Спустя три дня поздно вечером в дом мадам Босс постучали. Хозяйка открыла дверь и увидела незнакомого мужчину, который ей заговорщицки подмигнул и попросился войти. Гостем был сослуживец капитана Дебре, подосланный к ведьме с целью обычной провокации. Он попросил смертоносный порошок, который якобы намеревался подсыпать своей законной супруге. По цене торговались недолго. Мадам Босс удалилась в соседнюю комнату, достала из платяного шкафа мешочек и запустила в него руку. В тот же миг вылетели оконные рамы. Ведьма так и застыла с мешочком в руках, испуганно вытаращив глаза на троих здоровенных детин. В мешке покоились пакетики со всевозможными порошками, большинство из которых несли кому-то смерть.

На первом же допросе мадам Босс не стала упрямиться и рассказала о своих сообщниках и сообщницах. Городская тюрьма начала активно пополняться все новыми и новыми ведьмами, колдуньями, ворожеями, из которых без особого труда выжимались откровенные признания.

Среди клиентов всей этой «нечисти» оказалась и парижская знать. Скажем, мадам де Пулайон, графиня Рурская, виконтесса де Полиньяк, племянницы Мазарини, жены некоторых парижских судей. Упомянули и Расина, который якобы заказал смерть своей любовницы Дю Парк. В ход шли порошки, свечи, выделяющие при горении ядовитое вещество, мутные растворы, трава, внешне напоминающая лечебную растительность.

Смертоносные интриги достигли даже королевского окружения. Ведьмы охотно упоминали имена не только жертв, но и самих заказчиков. Назревал крупный скандал. Король Франции быстро учредил особый суд, который окрестили «Огненной палатой». Судьи поклялись хранить в строжайшей тайне все то, о чем упоминали подсудимые. «Огненная палата» отправила на костер более десяти ведьм. Не оставалась пустой и камера пыток. Палач добросовестно выбивал даже то, чего и не было.

В середине 1679 года арестовали мадам Дезейе (Монвуазен). Она нисколько не напоминала ведьму, тем не менее разгоряченные судьи начали допрашивать ее с пристрастием. Средь ясного неба ударил гром. Монвуазеы готовила яд для самого Людовика XIV! «Огненная палата» заволновалась и решила допросить ведьму с особым пристрастием.

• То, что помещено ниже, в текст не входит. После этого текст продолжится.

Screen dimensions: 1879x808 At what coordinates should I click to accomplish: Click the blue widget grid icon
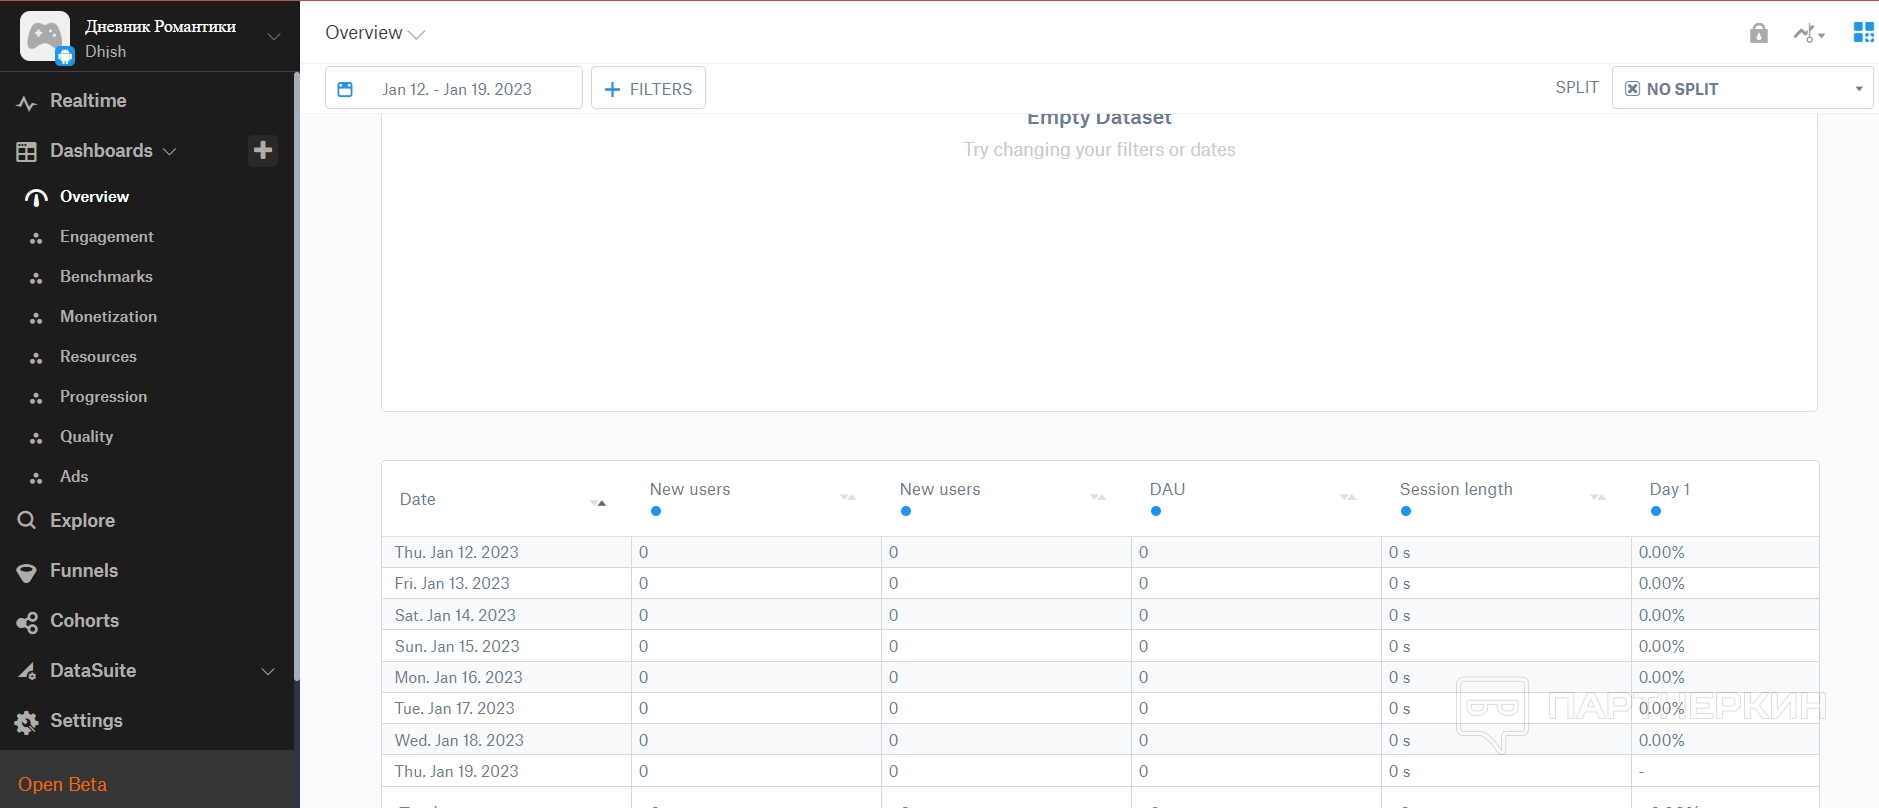point(1863,33)
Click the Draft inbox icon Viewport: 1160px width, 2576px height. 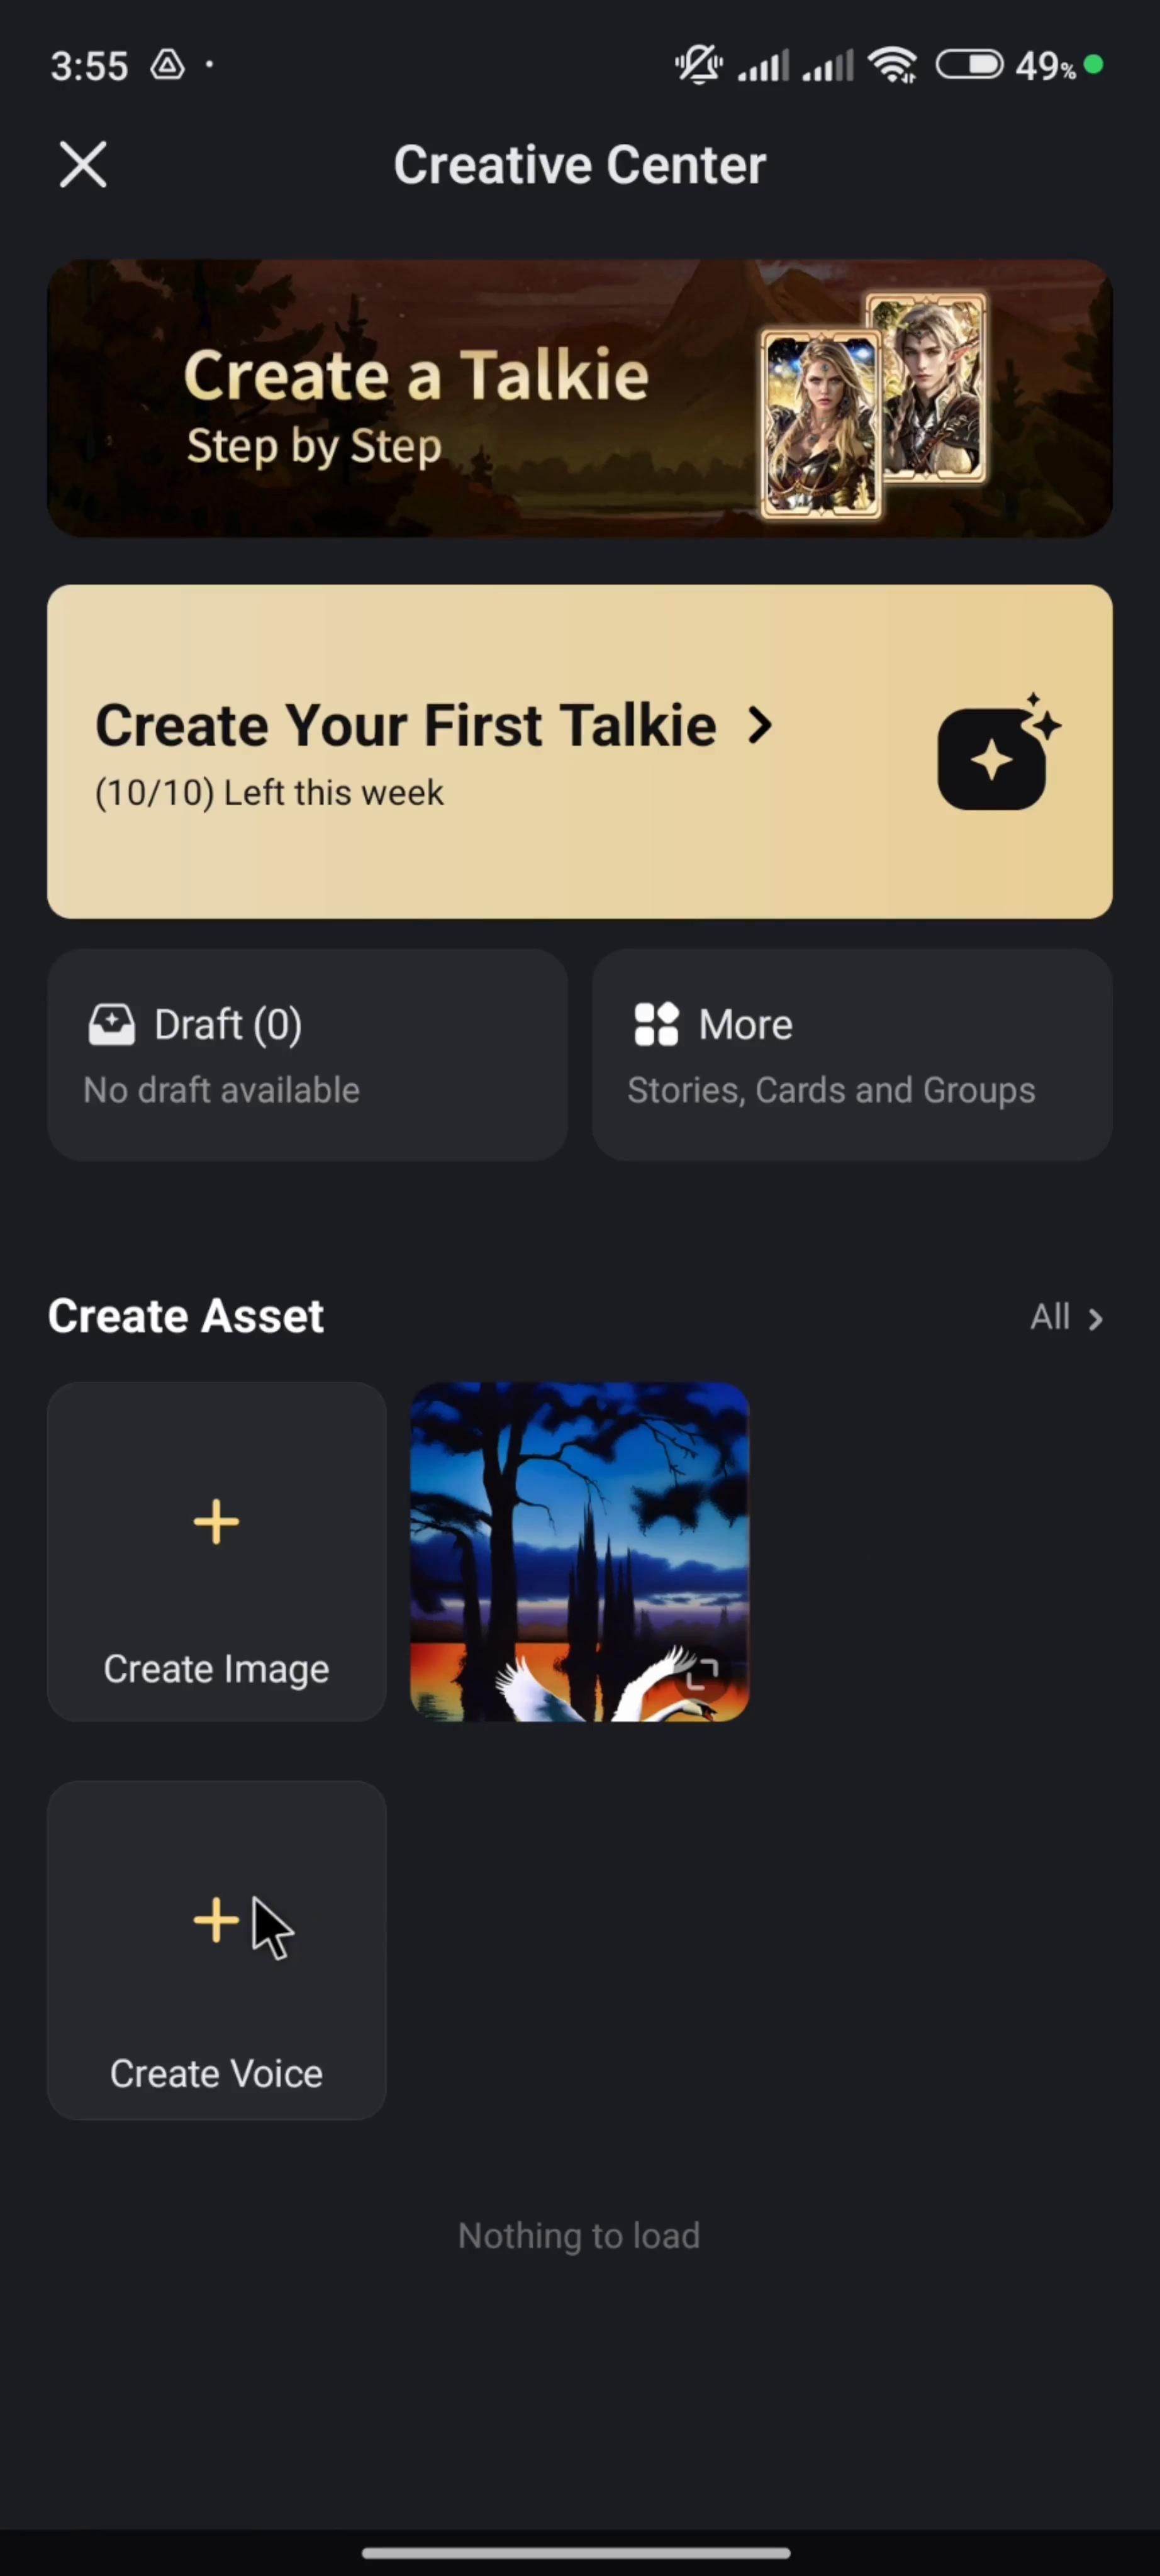pos(111,1025)
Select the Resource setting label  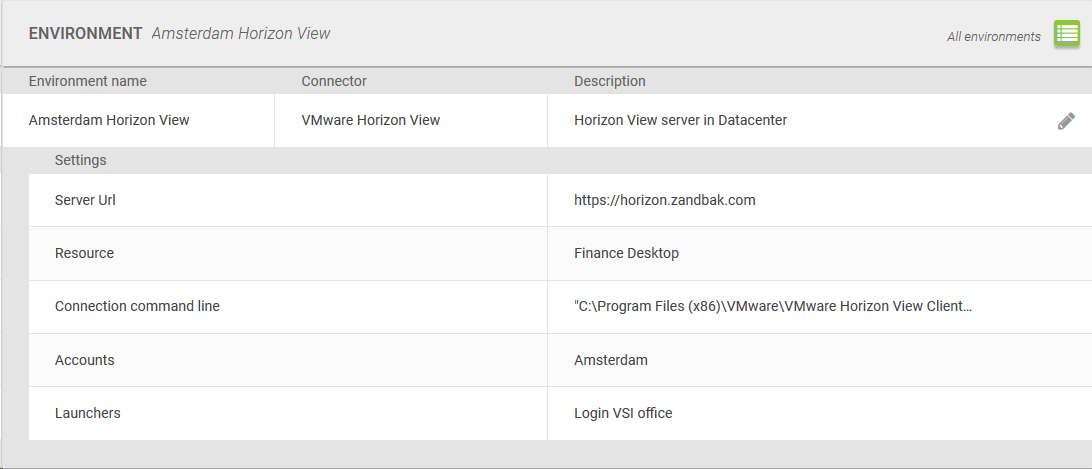(x=84, y=254)
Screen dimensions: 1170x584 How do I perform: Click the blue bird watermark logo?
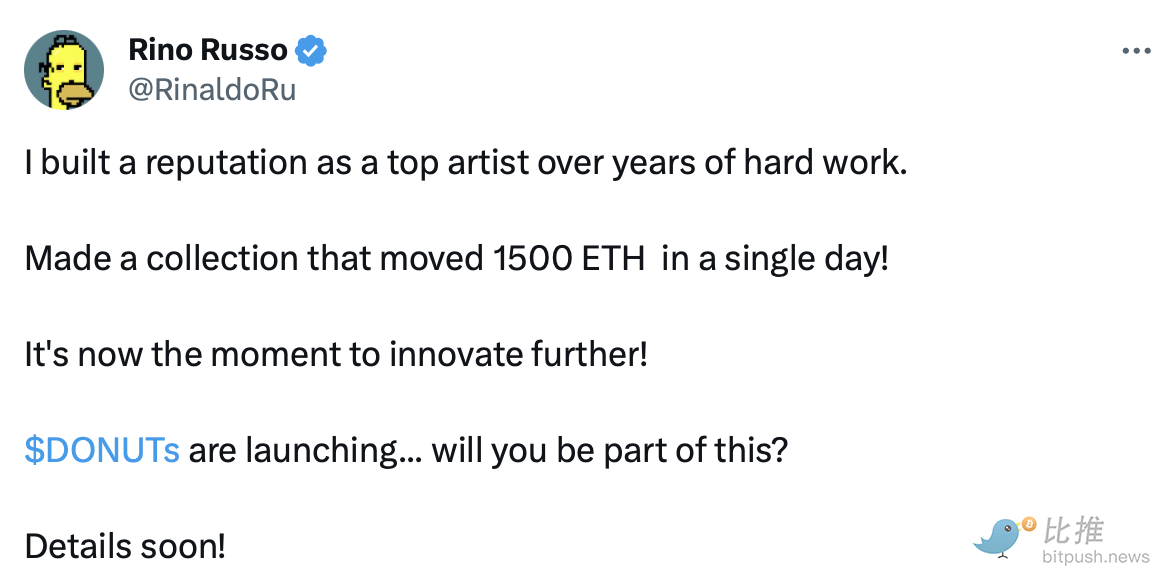[998, 538]
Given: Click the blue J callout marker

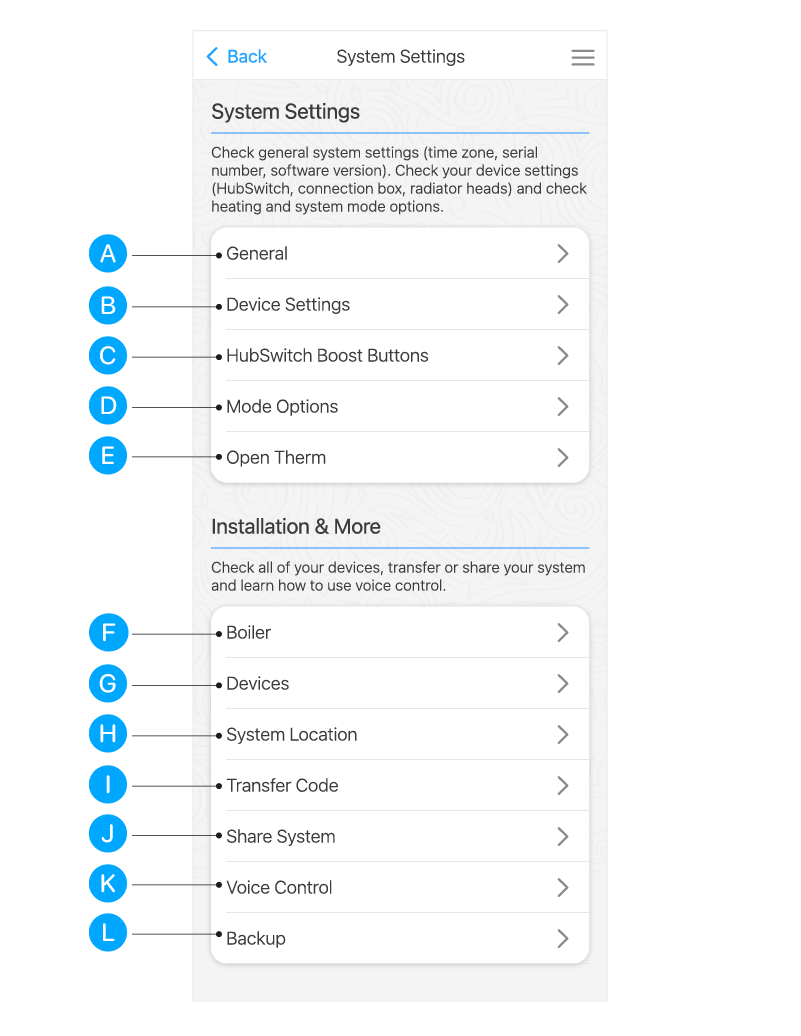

Монвуазен рассказывала об абортах, умерщвлении младенцев, черных мессах. В ее доме ставились дерзкие химические опыты. Ведьма обрабатывала таинственной жидкостью принесенное ей белье, одев которое жертва должна бала погибнуть через два-три дня. Таким же образом отравлялись перчатки, обувь, губная помада, духи. Что же было приготовлено королю, оставалось загадкой. Едва в судейском вопросе фигурировало имя Людовика или кого-нибудь из его свиты, как Монвуазен замолкала и прикидывалась дурочкой. В конце концов она очутилась в камере пыток дворца Арсенал.


«Прошлое меня обмануло, настоящее терзает, будущее приводит в ужас»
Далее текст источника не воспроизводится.